* _Objectives_:
**A)** Transcribe the passage of the market commentary starting with "Ben Bernanke, in" and going on through "been explicitly stated.".
**B)** In the market commentary, who helped Ben Bernanke write the new paper?

* _Source excerpt_:
We continue to seek equilibrium in today’s trading market. After last week’s strong series of sessions gave way to a bit of a sell-off by Friday, yesterday began a new week in the green (24 hours ago) but closed mixed. Fed member appearances and various retailers reporting Q1 earnings are so far leading the market trajectories. The Dow is currently down -65 points, the Nasdaq -40 and the S&P 500 -10.

Ben Bernanke, in a new paper written with the help of ex-Chief Economist of the International Monetary Fund (IMF) Olivier Blanchard, asserted that a “soft landing” for the U.S. economy is still attainable. However, in the writing the economists say the overheating labor market can only be affected by monetary policy. This appears to be a reference to the Fed continuing to raise interest rates, though this has not been explicitly stated.

Philly Fed Services are also out this morning, marking an improvement to -16 — though obviously still a negative number. The previous print, -22.8, was the lowest monthly performance since December 2020, and we have not seen a positive figure from this release since a relatively anemic +3.2 in July of last year. Count this among data that is curbing the inflation narrative, aka “bad news is good news.”

* _Supplied entries_:
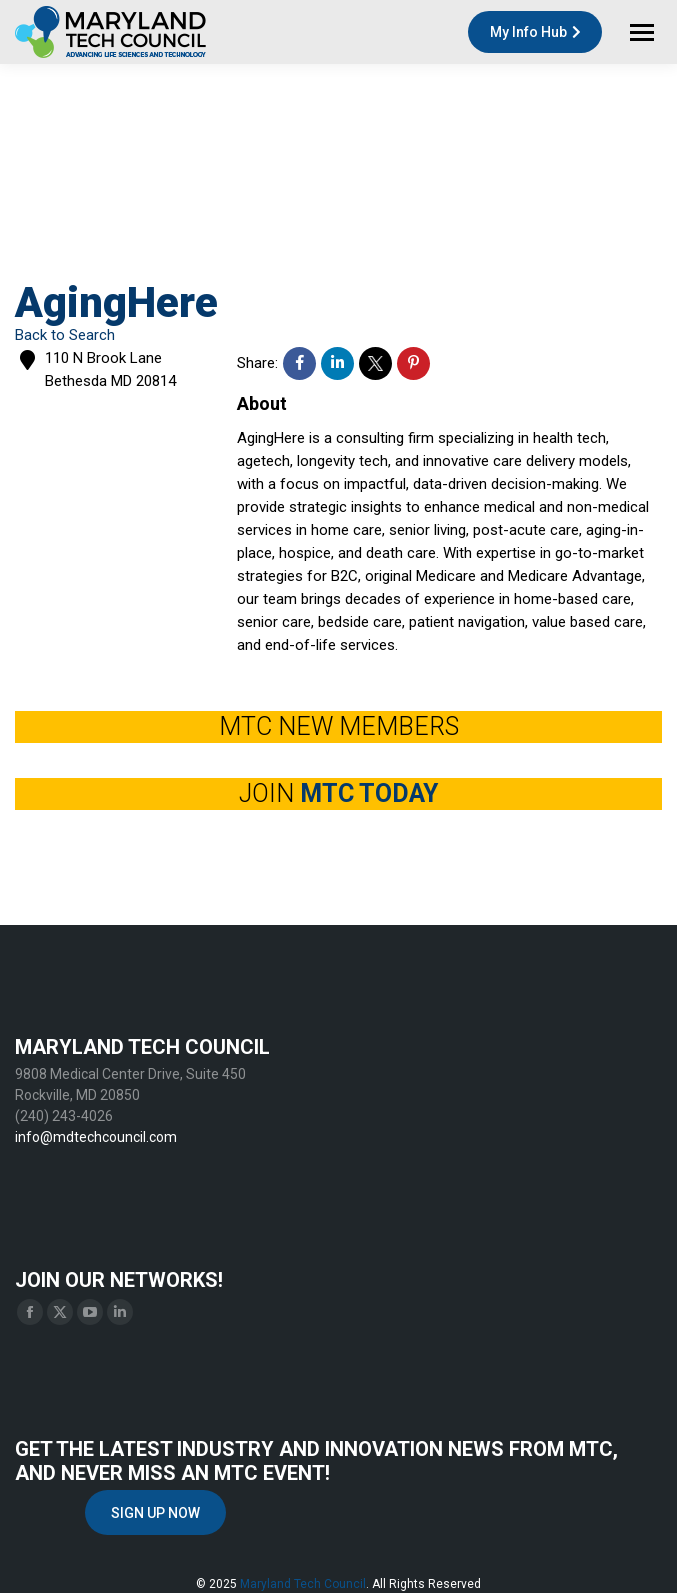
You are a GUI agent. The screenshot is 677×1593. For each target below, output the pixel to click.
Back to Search (65, 335)
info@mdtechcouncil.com (96, 1137)
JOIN (338, 793)
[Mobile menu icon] (642, 32)
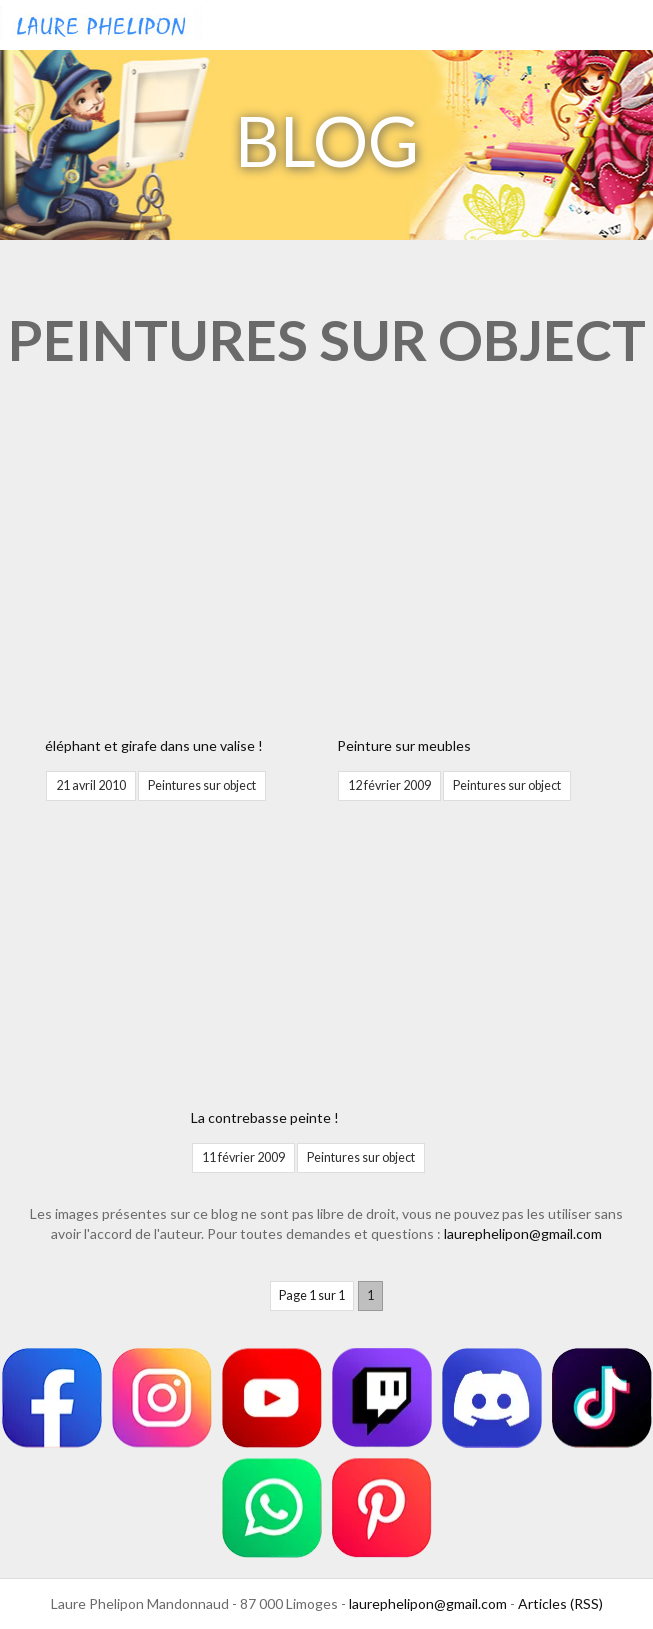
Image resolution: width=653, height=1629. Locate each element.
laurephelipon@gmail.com (523, 1233)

* _Outputs for the tasks_:
**A)**
Ben Bernanke, in a new paper written with the help of ex-Chief Economist of the International Monetary Fund (IMF) Olivier Blanchard, asserted that a “soft landing” for the U.S. economy is still attainable. However, in the writing the economists say the overheating labor market can only be affected by monetary policy. This appears to be a reference to the Fed continuing to raise interest rates, though this has not been explicitly stated.

**B)** Olivier Blanchard, the former Chief Economist of the International Monetary Fund (IMF).